▶ EXERCISE
Reproduce the lines below word for word, leaving out the pictures.

▶ MATERIALS PROVIDED
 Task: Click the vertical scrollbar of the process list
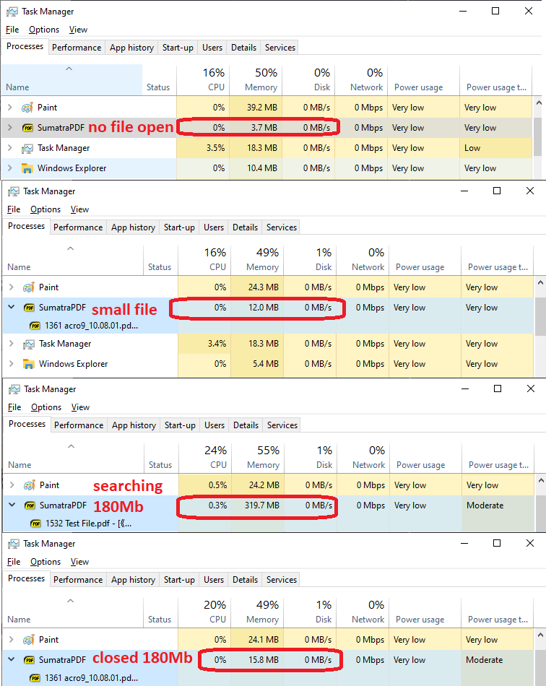pos(539,137)
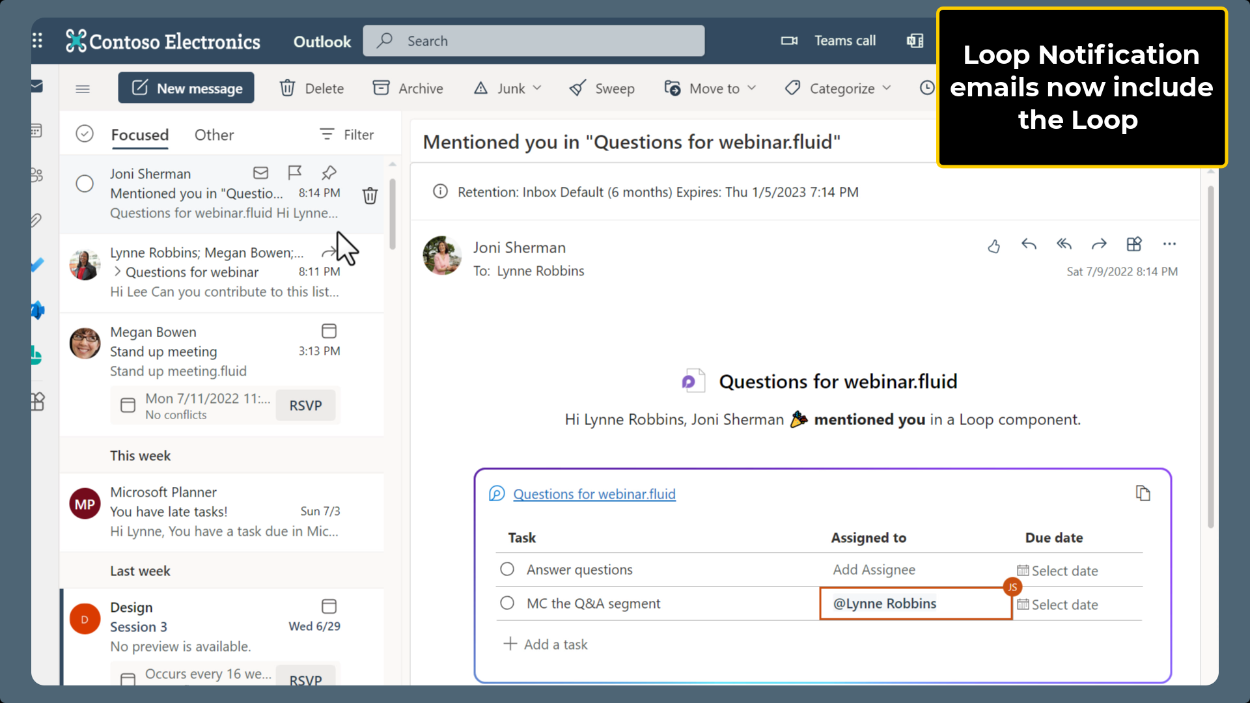Open the Junk options dropdown
The height and width of the screenshot is (703, 1250).
(537, 88)
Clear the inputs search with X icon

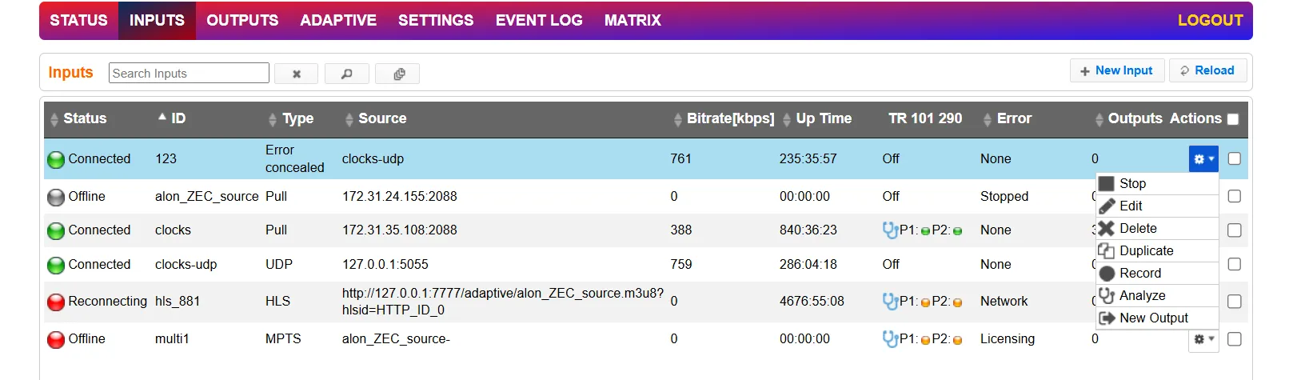pyautogui.click(x=297, y=74)

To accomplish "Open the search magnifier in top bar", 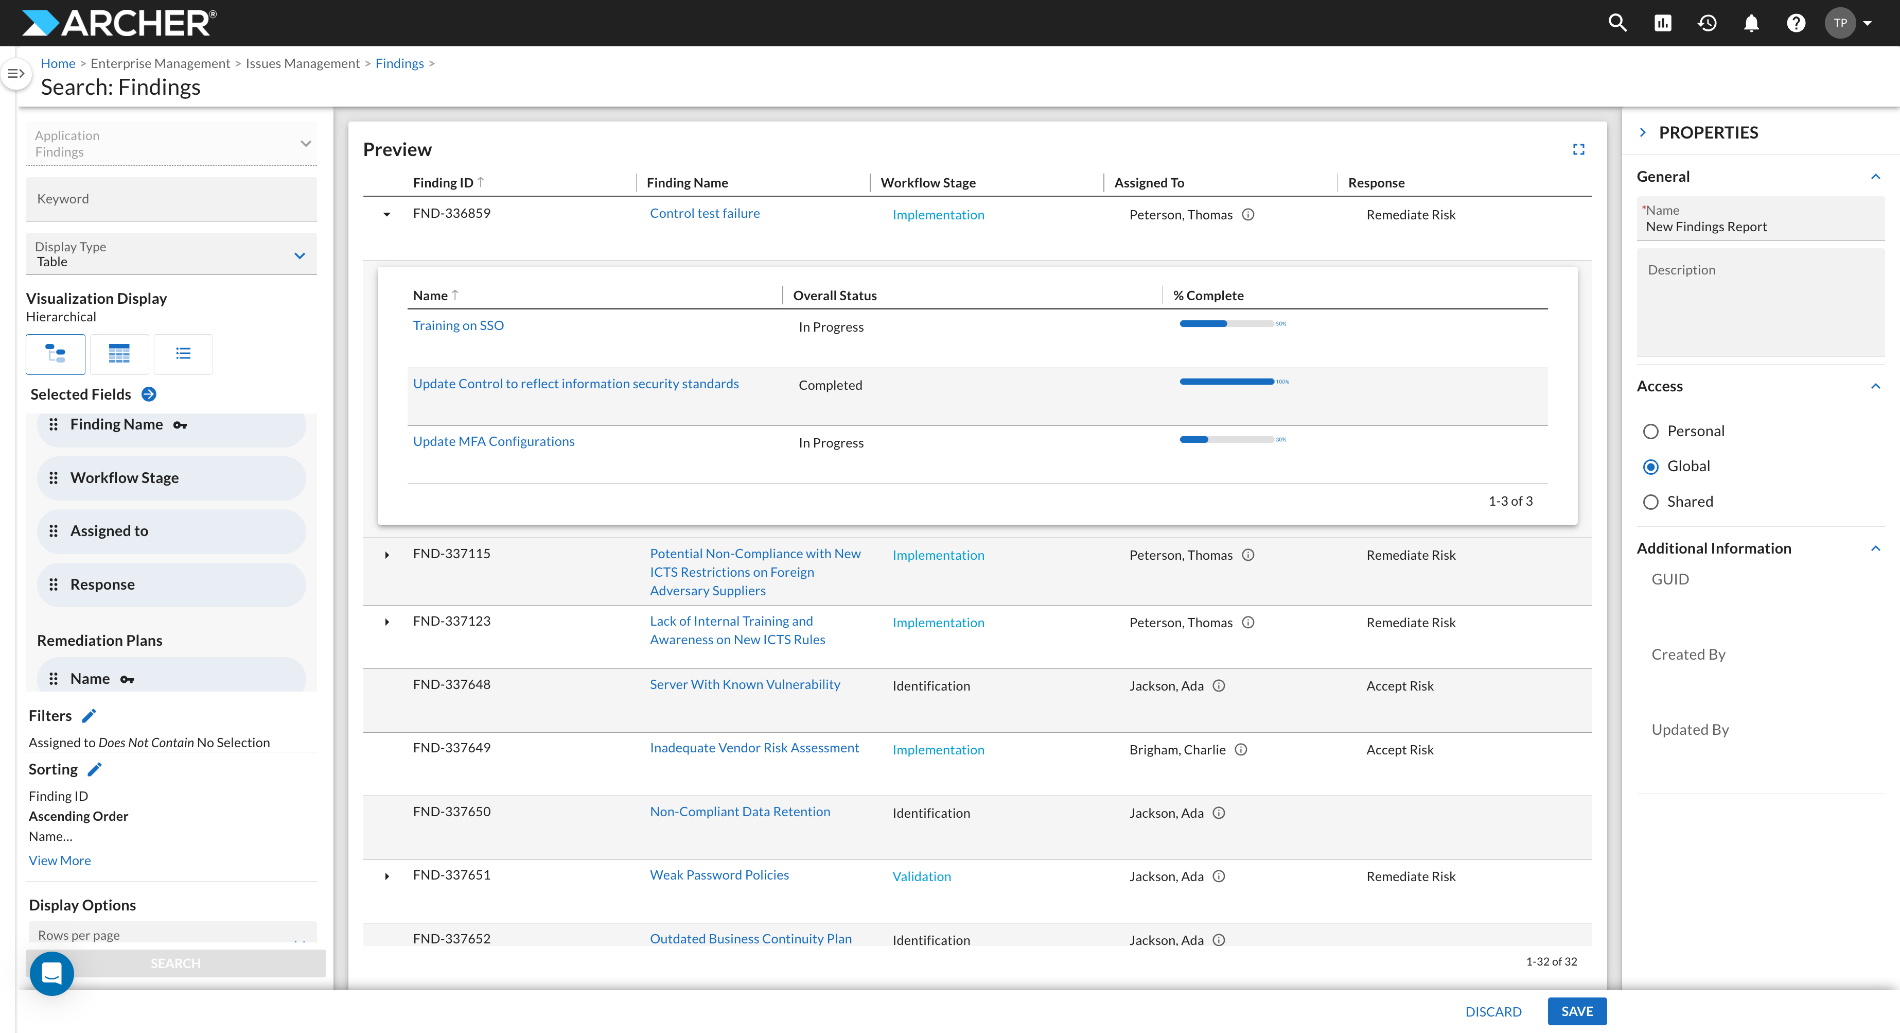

▶ OUTPUT BELOW
 Task: Click the vertical scrollbar of the process list
pos(539,137)
Open the Junk options dropdown
The height and width of the screenshot is (703, 1250).
(537, 88)
Clear the inputs search with X icon

pyautogui.click(x=297, y=74)

To accomplish "Open the search magnifier in top bar", 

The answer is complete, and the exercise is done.